Thanks for mentioning reflective stability, it’s exactly what I’ve been wondering about recently and I didn’t know the term.
Can you point me to the canonical proofs/arguments for values being reflectively stable throughout self-improvement/reproduction towards higher intelligence? On the one hand, it seems implausible to me on the intuition that it’s incredibly difficult to predict the behaviour of a complex system more intelligent than you from static analysis. On the other hand, if it is true, then it would seem to hold just as much for humans themselves as the first link in the chain.
Specifically, the assumption that this is foreseeable at all seems to deeply contradict the notion of intelligence itself.

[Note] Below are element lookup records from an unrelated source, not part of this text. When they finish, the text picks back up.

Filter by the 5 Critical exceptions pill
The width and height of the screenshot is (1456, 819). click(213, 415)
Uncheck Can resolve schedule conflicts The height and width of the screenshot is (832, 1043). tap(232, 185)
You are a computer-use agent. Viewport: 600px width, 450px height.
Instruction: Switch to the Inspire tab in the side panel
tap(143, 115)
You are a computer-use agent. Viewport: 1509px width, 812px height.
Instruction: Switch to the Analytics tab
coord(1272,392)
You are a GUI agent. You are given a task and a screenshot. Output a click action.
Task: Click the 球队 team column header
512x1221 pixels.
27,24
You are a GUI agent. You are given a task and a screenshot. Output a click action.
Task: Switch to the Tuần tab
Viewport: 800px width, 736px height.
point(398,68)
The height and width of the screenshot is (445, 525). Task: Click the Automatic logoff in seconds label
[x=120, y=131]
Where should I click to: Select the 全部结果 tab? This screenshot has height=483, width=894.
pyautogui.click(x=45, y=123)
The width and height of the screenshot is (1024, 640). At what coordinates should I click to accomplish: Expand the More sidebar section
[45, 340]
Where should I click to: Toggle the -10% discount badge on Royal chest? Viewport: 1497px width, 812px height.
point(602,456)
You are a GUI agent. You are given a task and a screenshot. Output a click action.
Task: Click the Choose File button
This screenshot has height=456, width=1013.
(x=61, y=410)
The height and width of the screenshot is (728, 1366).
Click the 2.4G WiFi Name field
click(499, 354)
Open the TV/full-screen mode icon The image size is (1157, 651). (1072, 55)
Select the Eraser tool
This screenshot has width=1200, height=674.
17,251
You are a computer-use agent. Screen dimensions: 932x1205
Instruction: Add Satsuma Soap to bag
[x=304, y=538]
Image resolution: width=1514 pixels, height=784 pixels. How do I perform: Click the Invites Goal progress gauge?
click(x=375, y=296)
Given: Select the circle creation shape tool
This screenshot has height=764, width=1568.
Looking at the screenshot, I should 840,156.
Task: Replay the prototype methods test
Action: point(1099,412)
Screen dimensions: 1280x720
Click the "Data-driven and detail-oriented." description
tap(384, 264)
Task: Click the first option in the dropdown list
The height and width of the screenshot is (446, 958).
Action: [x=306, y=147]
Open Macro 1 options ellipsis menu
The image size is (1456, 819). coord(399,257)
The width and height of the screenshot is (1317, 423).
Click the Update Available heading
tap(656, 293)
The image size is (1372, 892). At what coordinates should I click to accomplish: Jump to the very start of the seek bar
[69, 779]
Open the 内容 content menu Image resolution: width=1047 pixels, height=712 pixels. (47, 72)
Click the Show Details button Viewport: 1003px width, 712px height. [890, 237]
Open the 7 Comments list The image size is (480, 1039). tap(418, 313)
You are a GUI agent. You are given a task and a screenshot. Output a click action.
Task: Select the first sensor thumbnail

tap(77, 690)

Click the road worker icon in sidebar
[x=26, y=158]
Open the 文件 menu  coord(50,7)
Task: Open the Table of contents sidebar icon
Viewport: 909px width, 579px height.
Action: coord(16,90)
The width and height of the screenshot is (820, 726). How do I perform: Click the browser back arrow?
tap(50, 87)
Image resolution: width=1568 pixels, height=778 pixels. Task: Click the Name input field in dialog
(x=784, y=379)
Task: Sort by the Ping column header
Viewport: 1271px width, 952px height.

Like I said there is no proof. Back in ancient times the arguments were made here:
http://selfawaresystems.com/2007/11/30/paper-on-the-basic-ai-drives/
and here Basic AI drives—LessWrong
For people trying to reason more rigorously and actually prove stuff, we mostly have problems and negative results:
Vingean Reflection: Reliable Reasoning for Self-Improving Agents — LessWrong
Vingean Reflection: Open Problems — LessWrong
Having slept on it: I think “Consequentialism/maximization treats deontological constraints as damage and routes around them” is maybe missing the big picture; the big picture is that optimization treats deontological constraints as damage and routes around them. (This comes up in law, in human minds, and in AI thought experiments… one sign that it is happening in humans is when you hear them say things like “Aha! If we do X, it wouldn’t be illegal, right?” or “This is a grey area.” The solution is to have some process by which the deontological constraints become more sophisticated over time, improving to match the optimizations happening elsewhere in the agent. But getting this right is tricky. If the constraints strengthen too fast or in the wrong ways, it hurts your competitiveness too much. If they constraints strengthen too slowly or in the wrong ways, they eventually become toothless speed-bumps on the way to achieving the other optimization targets.